OBJECTIVE 1: According to the excerpt, what is the default Request interval delay value?

— START OF EXCERPT —

The indexing rate is low or it suddenly drops during indexing.

By default, the Request interval delay value is 0 milliseconds and the Sitemap crawler doesn’t take into account website robots.txt Crawl-delay directives. The Sitemap crawler may be getting throttled by the web server.

Increase the Request interval delay value (e.g., 1000 milliseconds).

Add or Edit a Sitemap Source

When adding a source, in the Add a source of content panel, select the Cloud or Crawling Module tab, depending on whether you need to use the Coveo On-Premises Crawling Module to retrieve your content. See Content Retrieval Methods for details.

To edit a source, on the Sources (platform-eu | platform-au) page, click the desired source, and then click Edit in the Action bar.

The completion steps are especially important when creating or editing a source of this type.

"Configuration" Tab

In the Add/Edit a Sitemap Source panel, the Configuration tab is selected by default. It contains your source’s general and authentication information, as well as other parameters.

General Information

Source Name

Enter a name for your source.

Tip
Leading practice

A source name can’t be modified once it’s saved, therefore be sure to use a short and descriptive name, using letters, numbers, hyphens (-), and underscores (_). Avoid spaces and other special characters.

URLs

Enter the URL(s) to a sitemap index file or sitemap files in either the http:// or https:// form. Enter the direct sitemap URL, and not the sitemap website address. Otherwise, the source can interpret the URL(s) as HTML format sitemap file(s) and crawl the links they contain. For example, enter the following URL: http://myorgwebsite.com/sitemap.xml instead of http://myorgwebsite.com/.

Keep in mind that when adding multiple starting addresses, any indexing operation that would fail on one of the first starting addresses will abort the entire indexing operation. If you encounter such an issue you can enable SkipOnSitemapError or split the affected sitemaps into their own sources for troubleshooting.

Examples
  • Public website sitemap: http://myorgwebsite.com/sitemap.xml

  • Public website sitemap compressed with GZIP: http://myorgwebsite.com/sitemap.xml.gz

  • Web page containing links such as a sitemap: http://myorgwebsite.com/sitemap

Notes
  • The Sitemap source crawler only crawls pages listed in a sitemap file. It doesn’t crawl links in the listed web pages themselves.

  • The ParseSitemapInStrictMode JSON parameter dictates the extent of validation the Sitemap source applies on sitemap and sitemap index files, and on their referenced URLs.

  • To exclude certain web pages listed in a sitemap file, first configure and save your source with a broad URL. Then, see Refine the Content to Index.

  • With an HTML format sitemap file, you can choose to crawl only a specific part of the sitemap file using the HtmlXPathSelectorExpression JSON parameter.

User Agent

Enter the user agent string you want the Sitemap source to send with HTTP requests to identify itself when downloading pages.

The default value used is: Mozilla/5.0 AppleWebKit/537.36 (KHTML, like Gecko) (compatible; Coveobot/2.0;+https://www.coveo.com/bot.html).

— END OF EXCERPT —
— START OF MATERIAL TO PROCESS —

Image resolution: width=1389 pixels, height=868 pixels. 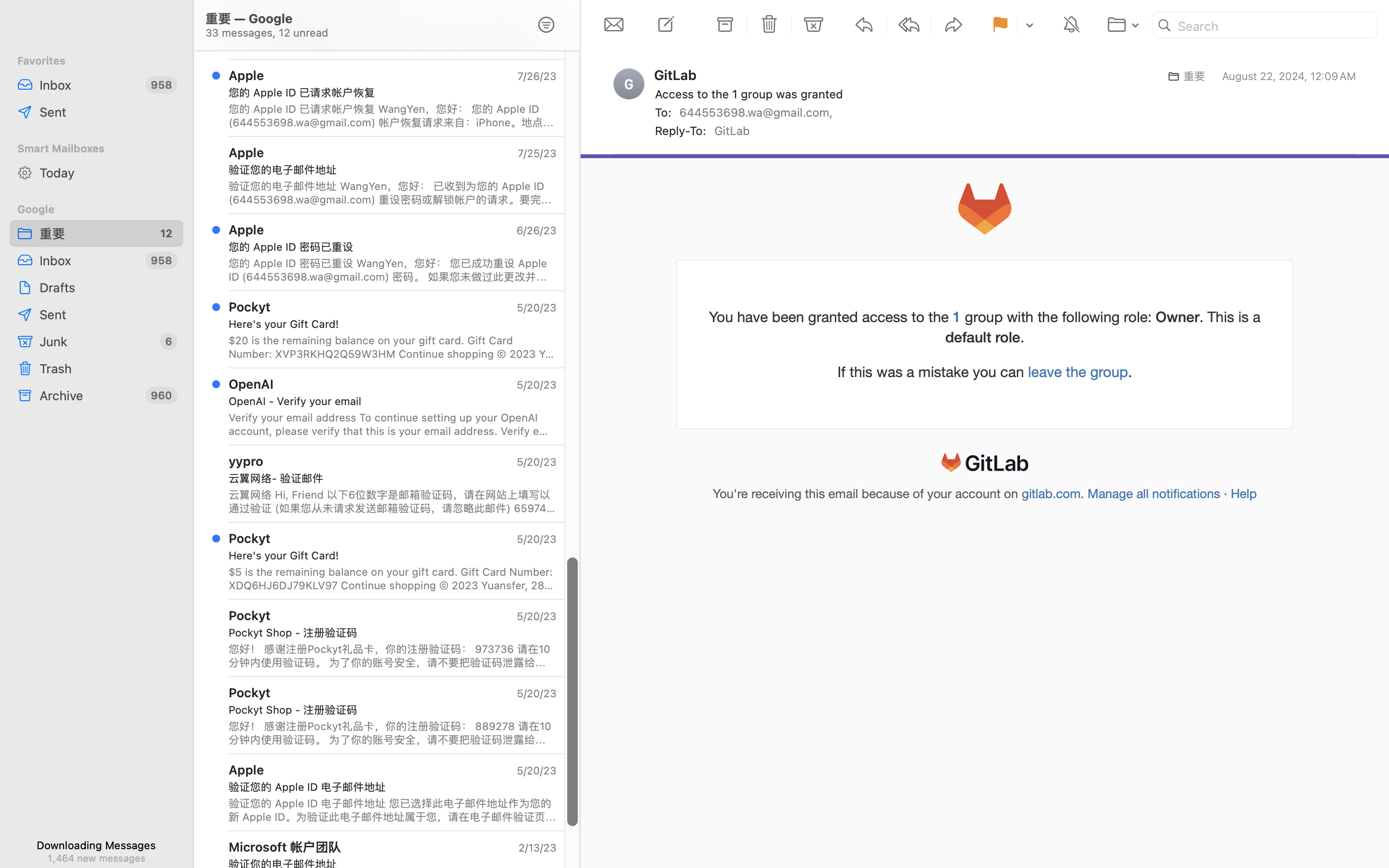 What do you see at coordinates (95, 60) in the screenshot?
I see `'Favorites'` at bounding box center [95, 60].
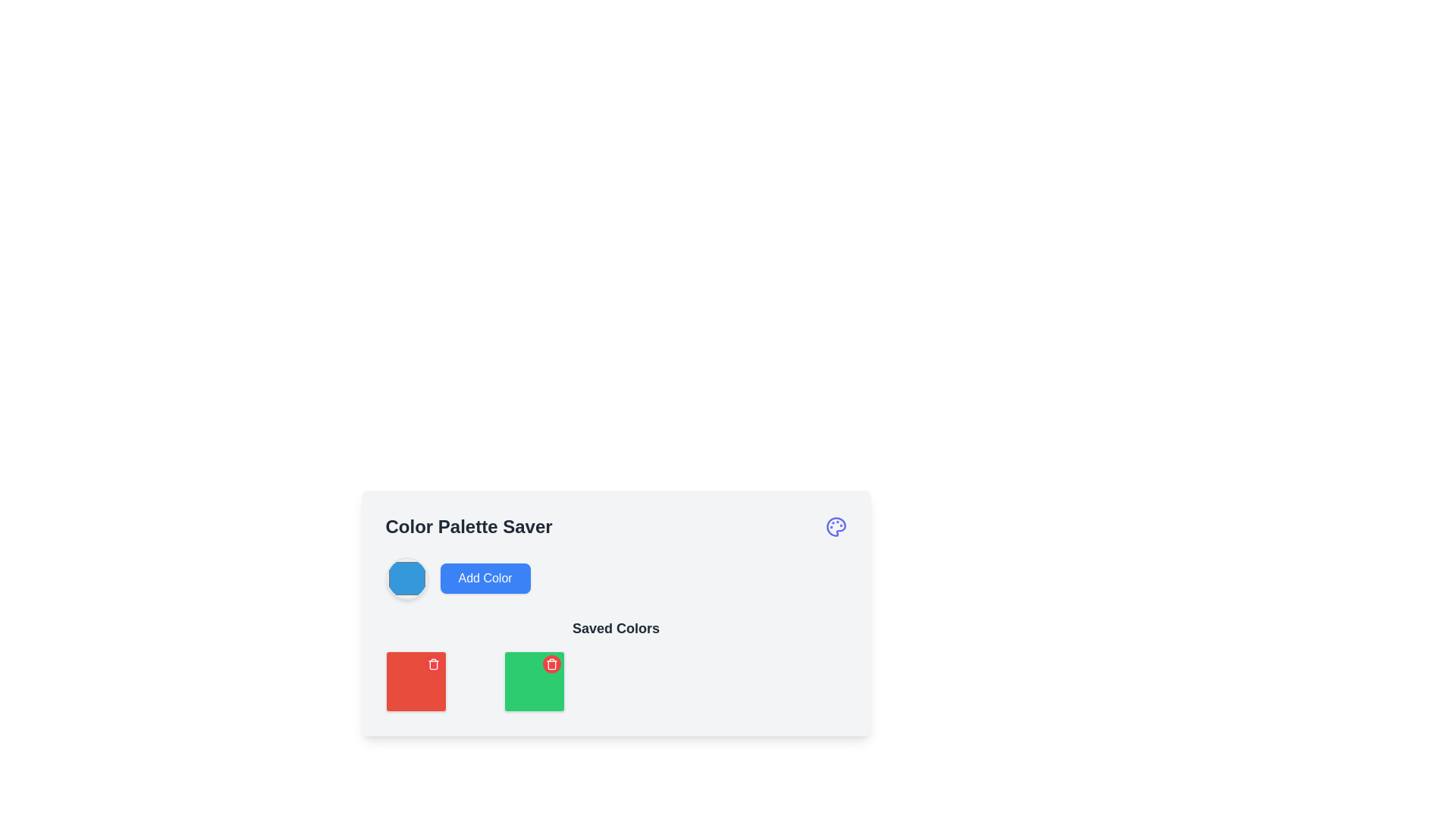 This screenshot has width=1456, height=819. What do you see at coordinates (616, 629) in the screenshot?
I see `text of the static label titled 'Saved Colors', which serves as a heading for the section it represents` at bounding box center [616, 629].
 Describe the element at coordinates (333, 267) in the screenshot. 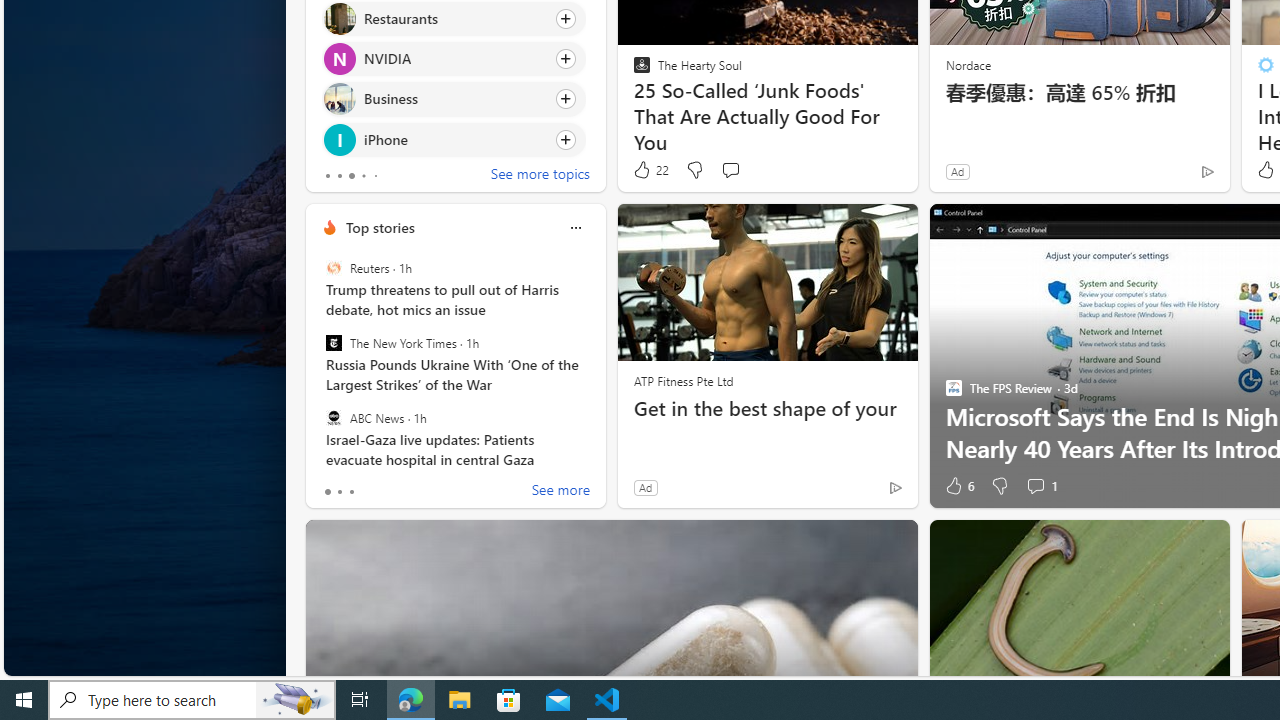

I see `'Reuters'` at that location.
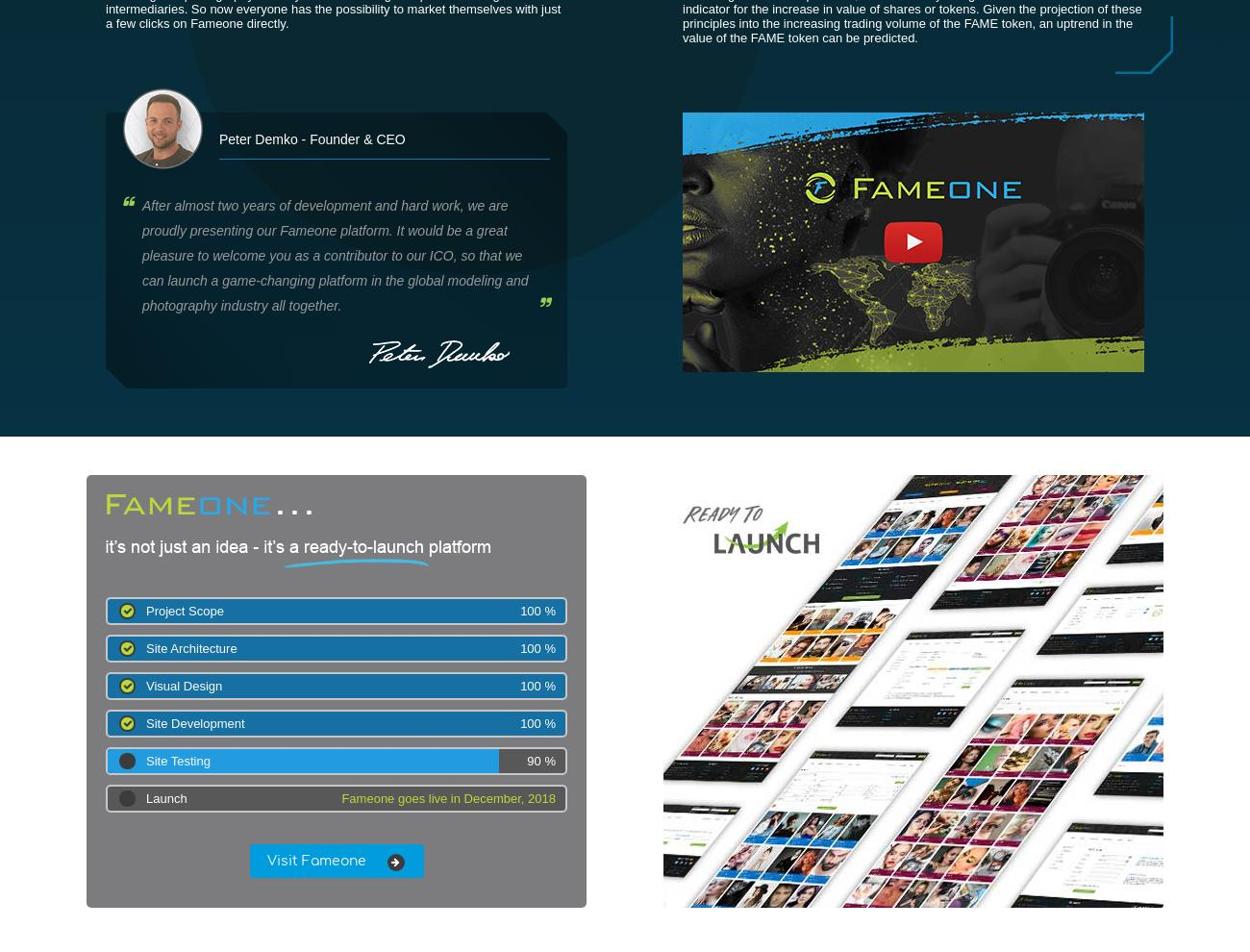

— END OF MATERIAL TO PROCESS —

OBJECTIVE 2: Revise the rows from the line containing "Describe the element" through the end of the rows, replacing "screenshot" with "image" and leaving everything else unchanged. Return only those lines, and leave out the pictures.

TASK SOLUTION 1: 0 milliseconds

TASK SOLUTION 2:
 Describe the element at coordinates (333, 267) in the image. 

I see `'Reuters'` at that location.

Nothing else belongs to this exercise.